Charles Dallara, managing director of the Institute of International Finance (IIF) who has been negotiating on banks' behalf, said after a meeting in Frankfurt with some Greek creditors that he was "encouraged" about the prospects for a deal.
A senior Greek debt agency official agreed.
"I would expect ... by the end of November at least we should have a proposal," he said, speaking on condition of anonymity.
Under a now-defunct deal in July, private bondholders planned to swap existing bonds for new, longer-maturing paper worth 21 percent less to help Greece as it stumbled under debt currently equivalent to 162 percent of GDP.
It soon became apparent, however, that the 'haircut' was insufficient and last month the IIF agreed with Greece and EU leaders to take a 50 percent loss to put the country on a more sustainable path back to solvency.
However, the swap is far from a done deal.
Greek officials have been meeting individual bondholders around Europe, and may travel further afield, said the debt agency official.

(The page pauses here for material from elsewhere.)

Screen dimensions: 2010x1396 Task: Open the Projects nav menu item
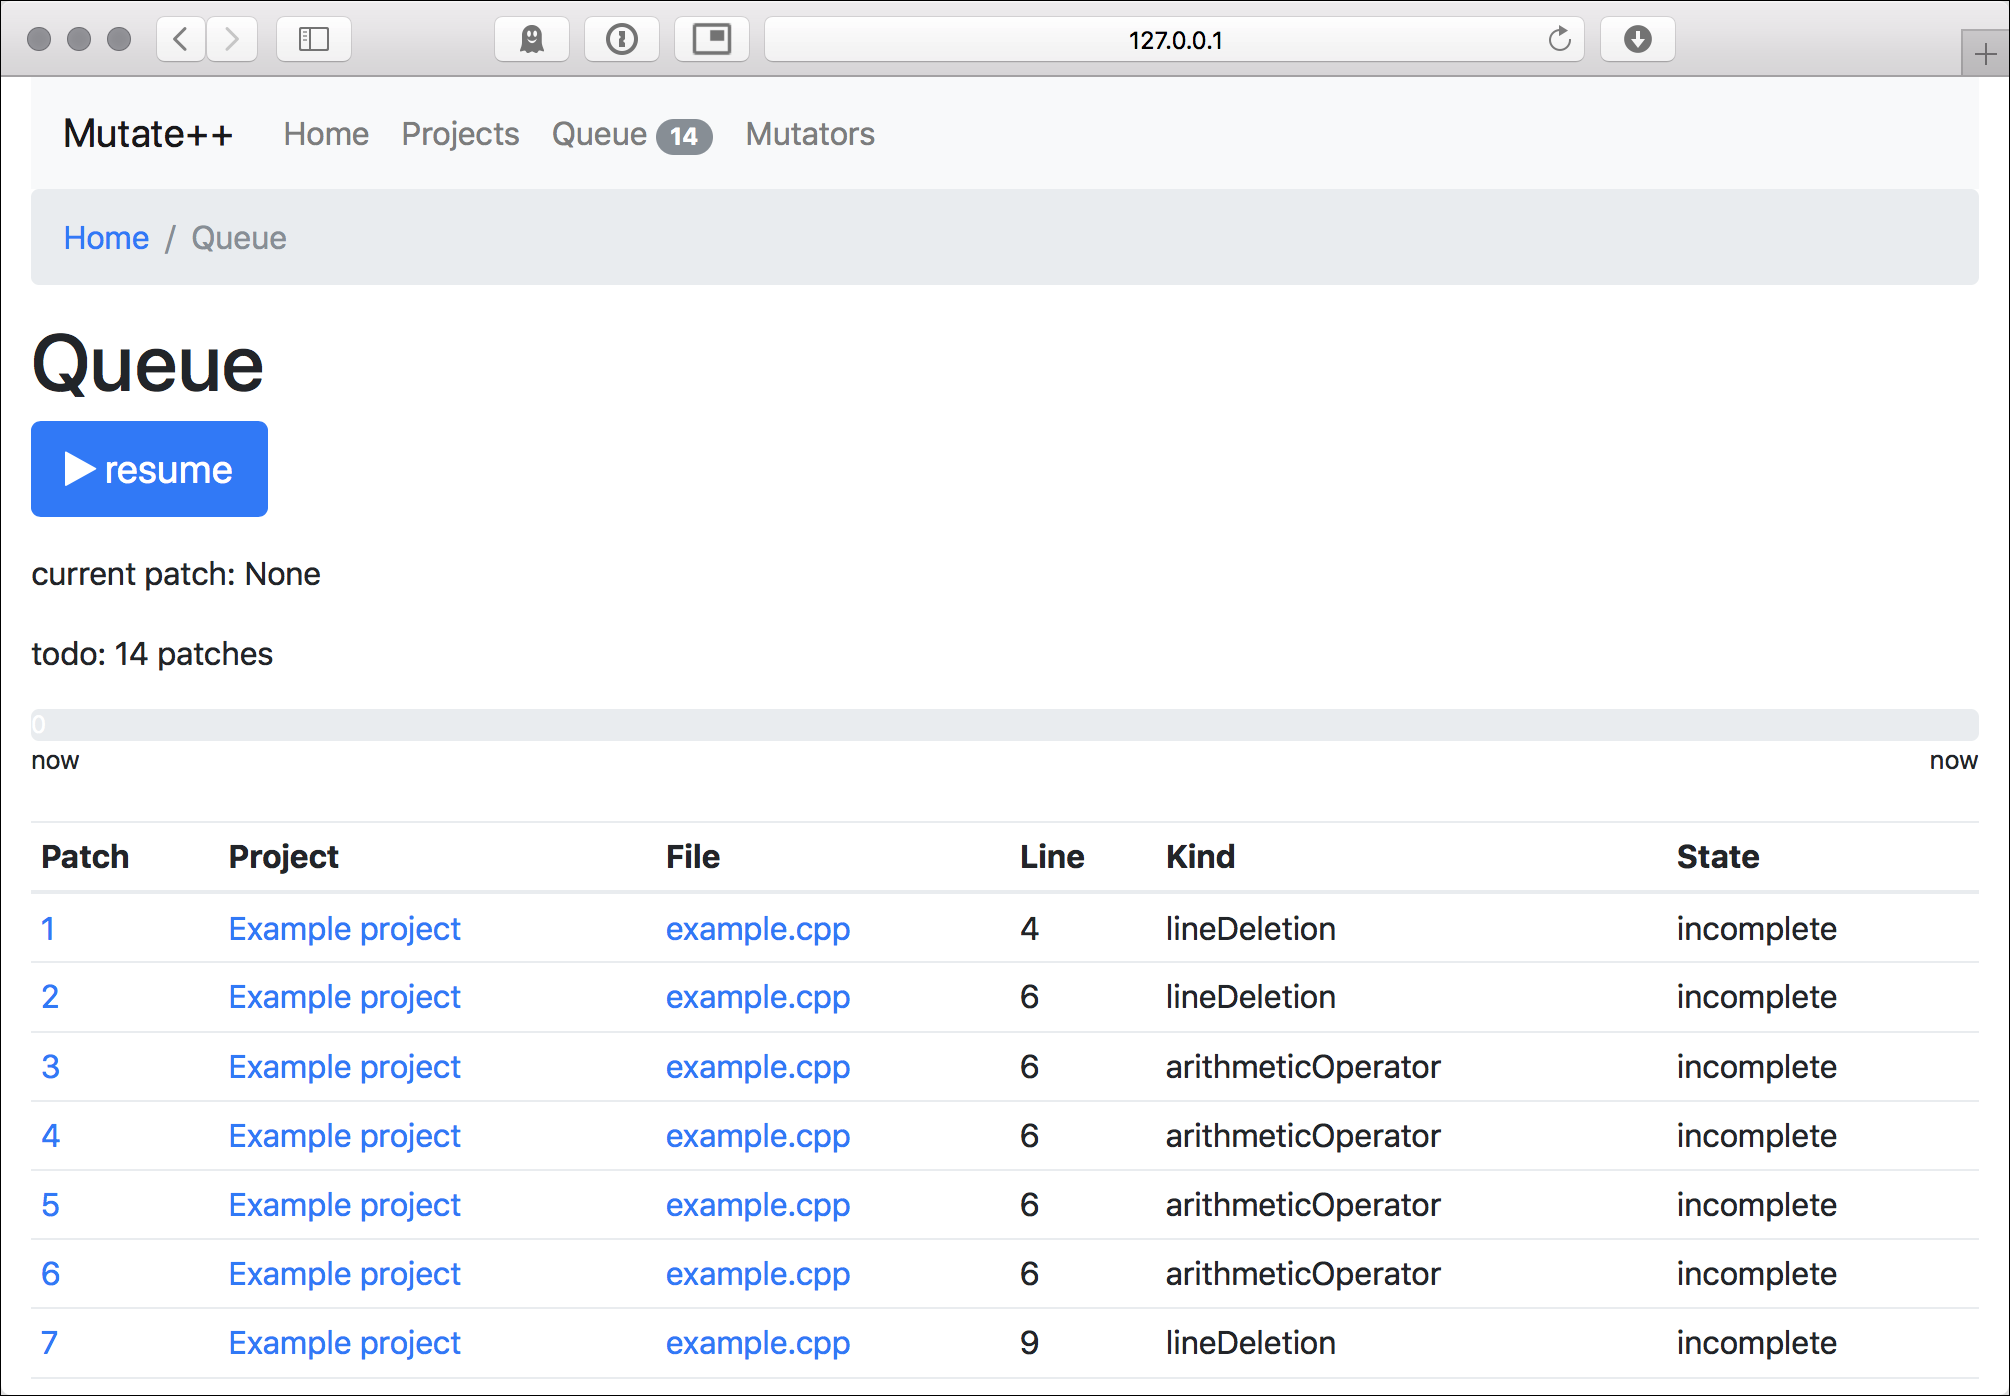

Reaction from financial institutions to the proposed new deal has so far been "mixed," he added.
"The deal is certainly more aggressive initially (than the previous one) but if we end up having a more sustainable debt I think this will be beneficial for everybody," the official said.
He also said that Greek officials had not yet sat down with the IIF, despite its mantle as official representative of creditor banks.
"The IIF is only one of the counterparties," he said.
In Frankfurt, Dallara said holders of Greek debt had formed a committee of creditors to negotiate a deal and hoped talks would start as soon as possible.
The two sides now have a limited time to thrash out the details in order to unblock financial aid that Athens urgently needs to avoid a hard default, something that would badly shake the euro zone.
Implementation could come as soon as early January, the IIF chief said, though he pointed out that international lenders' approval of Greece's new, bigger bailout was crucial to an agreement.
To get that, Athens must satisfy EU, IMF and ECB inspectors with its efforts to shrink its budget deficit and show it has cross-party support for the bailout, neither of which are certain.
A deal is likely to build on many of the principles agreed in the abandoned July agreement.
"I don't envisage a broad range of options this time," said Dallara, who held talks with new Greek Prime Minister Lucas Papademos, a former ECB vice president, in Athens on Wednesday and said he sensed new momentum from Greece's leadership.
The finance ministry in Athens said fewer than four options would be presented to bondholders and could include a combination of bonds, cash and guarantees.